リンケージ 母さんに
時刻は夕方、もう外が暗くなり始めたくらいに女性客二人が来店した。よく家でずっと寝てる人と、なんだかシルエットが丸い人。そう母さんとママさんだ。父は俺たちよりも遅くまで働くから、俺とミーケの迎えために二人が迎えついでに、遊びに来たみたいだ。二人が店内を物珍しそうに見回しながら、席につく。座ってからも店内を見回していたが、少ししたら満足したのか、次は二人で楽しそうにメニューを見てはしゃいでいる。

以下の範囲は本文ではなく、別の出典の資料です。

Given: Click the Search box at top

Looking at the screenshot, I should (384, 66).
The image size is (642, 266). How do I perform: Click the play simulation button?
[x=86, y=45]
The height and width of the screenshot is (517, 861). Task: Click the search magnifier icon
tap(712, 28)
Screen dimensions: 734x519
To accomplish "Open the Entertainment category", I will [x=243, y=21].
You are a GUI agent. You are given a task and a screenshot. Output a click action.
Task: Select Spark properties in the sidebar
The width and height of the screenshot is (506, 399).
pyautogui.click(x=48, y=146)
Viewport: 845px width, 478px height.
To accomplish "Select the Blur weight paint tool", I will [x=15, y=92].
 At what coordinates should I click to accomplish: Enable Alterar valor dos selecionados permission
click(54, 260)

少しして注文が決まったみたいで二人から呼ばれた。ミーケが他の人に当たっているから、俺が向かう。テーブルにつくなり母さんが何かしゃべりだそうと口を開く。「お疲れ様」とか「頑張ったね」とか言われるのかなぁと、この時は思っていた。
「チェンジで。」
第一声がこれだった。はぁ?何言ってんの、この人。俺から反応なくて伝わってないと思ったのか、母さんが言葉をつけ足してくる。
「ミーケちゃんにチェンジで。」
意味は分かっとるわ。ひどくない?今日一番傷ついたんだけど。母さんの発言にママさんは苦笑いしている。
「かーたんは僕より、ミーケの方が大事なんだ。」
俺は目元を手で隠ながらそう言う。自分の子供からそう言われたら、さすがに罪悪感くらい湧くやろ。そう思っていると、
「そんなの当り前じゃない。」
「へっ!?」
俺の反応に大人二人は楽しそうに笑っている。
「冗談に決まってるじゃない。ちゃんとルートの方が大事よ。」
「ほんと?」
「ほんと、ほんと。」
日頃の母さんの態度からついつい疑ってしまう俺の頭を母さんが撫でる。撫でられるとなんだかほっこりとしてしまう。さすがに自分の子の方が大事だよね。俺は母さんのことをとりあえずは信じることにして、注文を聞く。
「注文は決まったー?」
「えっとねぇ…」
夕飯の時間も近いことから、間食はせずに飲み物だけのようだ。注文も聞き終え、俺が「じゃぁ」と離れようとした時、後ろからよく知ってる女の子の声が聞こえてきた。
「ママもおばちゃんも来てたんだぁ。」
「きゃああああああああああ、ミーケちゃんかわぁいいいぃぃぃぃぃぃっ!!!」
家のおばさんの口から黄色い悲鳴が飛ぶ。
うるさっ。
「ミーケちゃん、くるっと回って。」
母さんの言葉に従い、ミーケが片足を軸にくるっと一回転する。
「にゃああ”あ”あ”ぁ”ぁぁ。」
おばさんの口から変な奇声音がもれる。どうやらミーケのカフェ衣装が母さんにぶっ刺さってるみたいだ。なんだか息子の時と反応が全く違う気がするんですけど、気のせいですかねぇ。さっきの息子の方が大事って言葉、今もう一回言ってみろ。俺の悲しい気持ちなんて知りもせず、おばさんの猛襲は続いた。
「ミーケたんしか勝たん」「ミーケちゃん単推し」「ミーケちゃんてぇてぇ」
おばさんの意味不明な言葉が続く。あー、どうせ俺なんて、ミーケみたいにかわいくなんかないですよ。性別だって男だし、ミーケみたいに明るくないし、好かれないし、器用じゃないし。ミーケより劣ってるよ。そんなこと考えてると、俺自身、ほんとなんもないんだんぁって気持ちになっていく。なんだか顔中の筋力が全部抜けていく気がする。そんな時あることを思い出して、俺はその場を離れて、スーベルさんのとこへ向かった。
「ねぇ、スーベルさん…。」
俺が話しかけると、スーベルさんが俺の顔を見て驚く。
「ぼっちゃん、目からハイライト消えてますよ。」
らしい。ただそんなのどうでもよかった。
「ねぇ、スーベルさん。あれ、ちょうだい。」
「あれですか?」
「うん、あれだよ、あれ。コオロギの粉末だよ。」
こうして俺の楽しい職場体験は終わりを迎えた。スーベルさん曰く、この時すごく気味の悪い顔をしてたらしい。